> **AIM OF THE EXERCISE**
The answer must be an exact transcription of all the records below.

> **EXERCISE DATA**
* * * * * * * * *
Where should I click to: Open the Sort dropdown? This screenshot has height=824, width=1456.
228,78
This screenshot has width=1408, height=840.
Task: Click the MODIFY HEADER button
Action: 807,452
* * * * * * * * *
> **RESPONSE BOX**
Where should I click to: Open the Sort dropdown? This screenshot has height=824, width=1456.
228,78
This screenshot has width=1408, height=840.
Task: Click the MODIFY HEADER button
Action: 807,452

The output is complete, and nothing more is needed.